В итоге, это был такой случай, когда собеседование не прошёл работодатель.
Так и с чёртовым гоблином. Он вот эту свою сделку проводит уже восемь лет. Хрен знает, что для него «скоро»?
Я тщательно проверил свой наряд и вышел на улицу, где меня поджидал чёрный, вызывающе нахально блестящий на солнце, крупный автомобиль.
Водитель, а сегодня это был единорог Фальцет, предупредительно вышел, чтобы открыть мне заднюю дверь в салон.
— Игорь, Вы эти замашки бросьте, я человек простой, хоть и граф. Сам себе двери открою.
— Ну… — несколько растерялся спецназовец. — Я хотел проявить любезность.
— Ты мне не слуга, а честный нанятый работник специального подразделения, которое временно исполняет обязанности по охране и сопровождению меня. А твои «любезности» мешают тебе следовать своим должностным инструкциям.
Жестом прогнал его обратно за руль, а дверь на заднее пассажирское сидение закрыл, открыл на переднее пассажирское.
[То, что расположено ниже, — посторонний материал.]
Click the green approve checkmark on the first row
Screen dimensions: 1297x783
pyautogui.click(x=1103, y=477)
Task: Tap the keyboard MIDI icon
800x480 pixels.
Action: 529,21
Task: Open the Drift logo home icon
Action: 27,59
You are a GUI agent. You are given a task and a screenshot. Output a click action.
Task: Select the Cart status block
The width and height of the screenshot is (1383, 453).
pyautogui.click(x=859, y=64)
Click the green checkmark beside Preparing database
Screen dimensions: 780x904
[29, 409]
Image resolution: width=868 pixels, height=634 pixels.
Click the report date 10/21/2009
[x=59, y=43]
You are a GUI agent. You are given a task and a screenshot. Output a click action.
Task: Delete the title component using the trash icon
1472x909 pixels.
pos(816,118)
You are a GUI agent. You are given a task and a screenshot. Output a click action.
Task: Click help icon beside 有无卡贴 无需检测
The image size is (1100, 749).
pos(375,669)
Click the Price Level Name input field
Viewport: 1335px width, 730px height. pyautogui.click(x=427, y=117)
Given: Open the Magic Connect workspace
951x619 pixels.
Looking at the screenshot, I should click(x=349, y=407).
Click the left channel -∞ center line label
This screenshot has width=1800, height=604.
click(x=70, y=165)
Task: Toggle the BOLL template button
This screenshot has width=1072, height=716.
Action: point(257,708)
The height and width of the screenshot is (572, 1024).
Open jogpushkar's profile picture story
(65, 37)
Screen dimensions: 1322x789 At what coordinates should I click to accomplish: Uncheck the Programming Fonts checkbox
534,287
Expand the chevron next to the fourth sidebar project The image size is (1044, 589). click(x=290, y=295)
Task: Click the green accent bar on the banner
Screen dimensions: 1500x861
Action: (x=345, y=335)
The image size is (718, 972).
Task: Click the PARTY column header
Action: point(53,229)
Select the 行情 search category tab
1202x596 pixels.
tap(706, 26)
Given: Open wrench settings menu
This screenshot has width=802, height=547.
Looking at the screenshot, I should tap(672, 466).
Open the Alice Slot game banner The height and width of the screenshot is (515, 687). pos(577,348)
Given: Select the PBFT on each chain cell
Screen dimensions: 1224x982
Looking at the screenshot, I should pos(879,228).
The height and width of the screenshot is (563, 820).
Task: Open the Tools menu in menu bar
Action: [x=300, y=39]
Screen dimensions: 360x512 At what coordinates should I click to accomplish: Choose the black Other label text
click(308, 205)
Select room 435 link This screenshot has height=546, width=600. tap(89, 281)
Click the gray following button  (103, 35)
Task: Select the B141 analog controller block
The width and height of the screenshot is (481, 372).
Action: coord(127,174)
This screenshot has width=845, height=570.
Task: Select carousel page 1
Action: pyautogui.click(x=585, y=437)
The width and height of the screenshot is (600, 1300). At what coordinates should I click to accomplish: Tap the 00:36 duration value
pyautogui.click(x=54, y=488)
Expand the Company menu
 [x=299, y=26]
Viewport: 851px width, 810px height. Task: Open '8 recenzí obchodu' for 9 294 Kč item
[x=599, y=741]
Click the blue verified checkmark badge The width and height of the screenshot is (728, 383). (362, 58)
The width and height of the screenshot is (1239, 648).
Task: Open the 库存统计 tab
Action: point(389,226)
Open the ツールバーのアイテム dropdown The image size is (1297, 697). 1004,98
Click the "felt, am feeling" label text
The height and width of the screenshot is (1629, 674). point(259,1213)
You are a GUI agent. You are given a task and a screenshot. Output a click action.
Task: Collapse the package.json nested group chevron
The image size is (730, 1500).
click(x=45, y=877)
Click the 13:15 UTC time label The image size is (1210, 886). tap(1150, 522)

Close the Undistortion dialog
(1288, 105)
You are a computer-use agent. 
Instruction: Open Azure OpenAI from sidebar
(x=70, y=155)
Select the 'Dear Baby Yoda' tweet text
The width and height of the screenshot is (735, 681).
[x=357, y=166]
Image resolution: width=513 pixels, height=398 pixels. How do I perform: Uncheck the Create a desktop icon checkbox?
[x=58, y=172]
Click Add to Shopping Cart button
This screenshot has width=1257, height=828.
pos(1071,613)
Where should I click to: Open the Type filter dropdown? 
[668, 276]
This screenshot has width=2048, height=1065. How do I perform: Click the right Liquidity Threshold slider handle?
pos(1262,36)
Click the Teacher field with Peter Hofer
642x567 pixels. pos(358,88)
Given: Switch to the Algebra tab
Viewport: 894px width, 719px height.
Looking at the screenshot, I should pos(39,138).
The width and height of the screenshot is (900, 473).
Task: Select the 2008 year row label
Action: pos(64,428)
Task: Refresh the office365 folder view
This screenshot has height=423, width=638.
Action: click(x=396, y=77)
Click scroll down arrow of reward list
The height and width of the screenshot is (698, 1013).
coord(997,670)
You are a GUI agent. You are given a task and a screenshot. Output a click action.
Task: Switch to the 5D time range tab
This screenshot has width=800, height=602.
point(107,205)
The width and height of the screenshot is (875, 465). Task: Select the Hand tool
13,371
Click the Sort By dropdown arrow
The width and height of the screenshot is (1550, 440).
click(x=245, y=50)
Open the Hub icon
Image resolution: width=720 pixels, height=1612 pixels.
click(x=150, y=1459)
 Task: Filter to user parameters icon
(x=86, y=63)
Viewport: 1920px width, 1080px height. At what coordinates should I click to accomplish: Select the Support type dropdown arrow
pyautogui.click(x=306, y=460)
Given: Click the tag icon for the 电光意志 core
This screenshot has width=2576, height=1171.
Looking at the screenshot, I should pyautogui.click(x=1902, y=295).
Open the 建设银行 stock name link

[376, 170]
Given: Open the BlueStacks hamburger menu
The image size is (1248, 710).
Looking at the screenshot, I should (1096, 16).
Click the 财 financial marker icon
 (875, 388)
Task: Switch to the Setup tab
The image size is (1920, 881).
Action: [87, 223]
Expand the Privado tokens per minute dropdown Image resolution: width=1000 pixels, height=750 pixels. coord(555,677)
На его очень удивлённый взгляд доверительно пояснил:
— Место министра, конечно же, сзади. Но наши министры этого не знают.
И мы поехали. Для начала я попросил его подъехать к РосЕвроБанку.
Принимали меня в этот раз много радушнее, чем в прошлый.
Оставшись тет-а-тет с директором отделения по Кустовому, я обменялся с ним совсем уже неформальным рукопожатием.
— Ещё раз прошу прощения, что дядя так ловко поджал Вас, Аркадий, по процентовке от нашего совместного мероприятия, — виновато развёл руками Губачинский.
— Да я без обид. Любую ситуацию надо оценивать в общем контексте. Когда я был бедный адвокат…
— Бедный адвокат — это оксюморон, — тонко усмехнулся банкир.
— В общем, тогда это было для меня существенно. Сейчас задачи и проблемы выросли. Что там у нас?
Он дал мне подписаться в уведомлениях и согласиях, сделанных задним числом, на которых я размашисто поставил подпись и гневную приписку «возражаю» «безобразие», от вида которых он только усмехнулся.
Само собой, было важно, что банк уведомил Мещерякова в лице меня об изъятии здания по судебному решению, а вот моё отношение к этому событию — это чистая лирика.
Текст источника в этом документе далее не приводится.